A tranquil onsen hotel on the scenic shores of Lake Poroto in northern Japan combines a serene stay with discovery of the area’s native culture.
For all its beauty, Shiraoi, a forest-fringed village in Japan’s northernmost prefecture of Hokkaido, wasn’t always an obvious holiday spot. But the opening of the National Ainu Museum and Park (known as Upopoy) in July 2020 has shed a light on the coastal settlement and the indigenous Ainu people of northern Japan. Now there’s a new place to stay, which may tip the balance of the area’s desirability.
Kai is Hoshino Resorts’ hot spring-centred hotel brand and its latest venture, Kai Poroto, opened in Shiraoi in January. The 42-key hotel, situated by Lake Poroto and the museum, is a partnership with the local government. “The idea was to create an onsen facility for the locals,” says general manager Misato Endo.

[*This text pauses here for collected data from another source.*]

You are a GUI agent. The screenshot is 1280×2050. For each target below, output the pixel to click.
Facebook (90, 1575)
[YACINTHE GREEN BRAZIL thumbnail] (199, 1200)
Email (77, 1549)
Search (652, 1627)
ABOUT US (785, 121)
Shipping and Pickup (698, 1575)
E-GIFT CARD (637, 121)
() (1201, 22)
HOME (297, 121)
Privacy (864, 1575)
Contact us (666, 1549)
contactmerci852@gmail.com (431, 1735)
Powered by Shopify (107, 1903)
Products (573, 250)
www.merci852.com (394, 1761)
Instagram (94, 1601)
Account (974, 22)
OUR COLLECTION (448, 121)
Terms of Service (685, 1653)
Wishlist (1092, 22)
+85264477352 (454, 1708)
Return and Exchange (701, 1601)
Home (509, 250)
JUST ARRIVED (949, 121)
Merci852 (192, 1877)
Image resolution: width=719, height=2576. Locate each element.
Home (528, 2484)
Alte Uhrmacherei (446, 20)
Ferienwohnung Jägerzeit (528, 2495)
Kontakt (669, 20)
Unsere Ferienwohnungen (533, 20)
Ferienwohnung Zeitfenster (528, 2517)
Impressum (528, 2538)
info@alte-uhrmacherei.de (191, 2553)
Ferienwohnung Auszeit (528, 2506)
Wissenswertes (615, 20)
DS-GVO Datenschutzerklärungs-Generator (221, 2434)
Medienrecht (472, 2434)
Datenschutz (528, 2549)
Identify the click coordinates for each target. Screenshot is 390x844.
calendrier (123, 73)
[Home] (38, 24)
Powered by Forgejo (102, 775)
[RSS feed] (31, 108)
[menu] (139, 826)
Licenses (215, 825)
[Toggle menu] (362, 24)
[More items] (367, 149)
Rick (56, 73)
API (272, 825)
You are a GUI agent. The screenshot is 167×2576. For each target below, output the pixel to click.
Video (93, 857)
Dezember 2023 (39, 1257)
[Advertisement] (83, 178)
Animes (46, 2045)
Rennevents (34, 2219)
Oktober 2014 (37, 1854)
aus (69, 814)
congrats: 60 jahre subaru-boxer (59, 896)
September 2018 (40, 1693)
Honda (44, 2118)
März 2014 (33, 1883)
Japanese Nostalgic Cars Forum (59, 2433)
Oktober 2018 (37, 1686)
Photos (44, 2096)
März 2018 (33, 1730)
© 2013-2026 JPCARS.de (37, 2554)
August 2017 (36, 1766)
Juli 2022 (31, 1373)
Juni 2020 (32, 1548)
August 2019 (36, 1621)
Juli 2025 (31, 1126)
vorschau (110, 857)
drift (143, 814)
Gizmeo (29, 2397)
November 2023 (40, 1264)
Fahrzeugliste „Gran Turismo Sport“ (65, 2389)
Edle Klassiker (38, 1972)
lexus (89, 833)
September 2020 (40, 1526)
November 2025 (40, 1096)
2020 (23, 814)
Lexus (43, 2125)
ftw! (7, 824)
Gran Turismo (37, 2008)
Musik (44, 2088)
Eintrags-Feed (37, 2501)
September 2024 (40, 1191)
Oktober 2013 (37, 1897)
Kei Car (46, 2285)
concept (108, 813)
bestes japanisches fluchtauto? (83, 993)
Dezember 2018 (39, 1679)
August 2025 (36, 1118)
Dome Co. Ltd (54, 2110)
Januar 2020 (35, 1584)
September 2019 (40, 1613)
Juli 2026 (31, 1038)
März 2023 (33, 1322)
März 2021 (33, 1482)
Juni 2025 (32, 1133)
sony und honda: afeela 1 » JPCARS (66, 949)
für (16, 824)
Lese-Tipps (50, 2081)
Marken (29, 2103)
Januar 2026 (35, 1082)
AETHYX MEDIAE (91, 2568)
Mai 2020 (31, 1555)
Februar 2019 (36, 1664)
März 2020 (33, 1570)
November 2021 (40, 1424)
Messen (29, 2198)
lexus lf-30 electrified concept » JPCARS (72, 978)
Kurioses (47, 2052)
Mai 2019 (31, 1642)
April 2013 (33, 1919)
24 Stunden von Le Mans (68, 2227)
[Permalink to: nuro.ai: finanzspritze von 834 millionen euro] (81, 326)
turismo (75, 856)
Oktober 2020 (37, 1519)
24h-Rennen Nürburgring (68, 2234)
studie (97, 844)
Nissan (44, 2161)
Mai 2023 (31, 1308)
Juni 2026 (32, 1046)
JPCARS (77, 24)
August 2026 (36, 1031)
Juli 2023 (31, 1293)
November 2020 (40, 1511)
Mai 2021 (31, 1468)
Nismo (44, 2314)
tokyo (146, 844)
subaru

The hotel’s design nods to the Ainu people’s culture and heritage. Architect Hiroshi Nakamura placed the fireplace at the centre of the building as in traditional village life. The lobby and rooms are decked out with intricate embroidery and patterns by designer Nobuko Tsuda. There are modern touches too: the restaurant and guest rooms are kitted out with pieces made in Hokkaido by Japanese furniture-maker Time & Style.
The biggest attraction is the moor hot springs. These plant-derived geothermal baths are much rarer than regular hot springs and promise to leave bathers’ skin silky smooth. The triangular bath – sankaku no yu – is inspired by ketuni, a hut the Ainu used while hunting. Finished with copper plates on the outside, the wooden structure is made from solid todomatsu (fir timber). Guests stretch their legs in the cosily dim indoor bath, then pop out to the outdoor area for some fresher air and lake views. When Monocle visits in frosty February, many people are ice-fishing for wakasagi from small tents on the frozen lake. The cave-like domed bath, which is open for locals as well as guests, is equally well attended.
Every guest room has a lake view, while some come with an outdoor bath on the terrace. As dinner comes around, guests are treated with seasonal Hokkaido feasts that might feature crab, Shiraoi beef and colourful vegetables. While not bathing, eating, walking or enjoying another dip, guests gather around the fireplace and take in the spectacular scenery.
“Shiraoi has long been a day-trip destination. We built a hotel to attract people to come and discover more of the area”
When the thaw arrives, guests will be able to walk by the lake and canoe on the water. The Poroto recreation forest near the hotel is also home to a rich variety of plants and animals, such as the Ezo squirrel, deer, foxes and Ojiro-washi (white-tailed eagles), while the adjacent Ainu Museum offers a rich collection of crafts, clothing and rigorous research of the people’s history and culture. There are also live performances of songs and dances by the Ainu people.
All this is a mere 45-minute drive from the main airport in Hokkaido. “Shiraoi has long been a day-trip destination,” says Endo. “We built a hotel to attract people to come and discover more of the area.” If this doesn’t convince people, we’re not sure what will.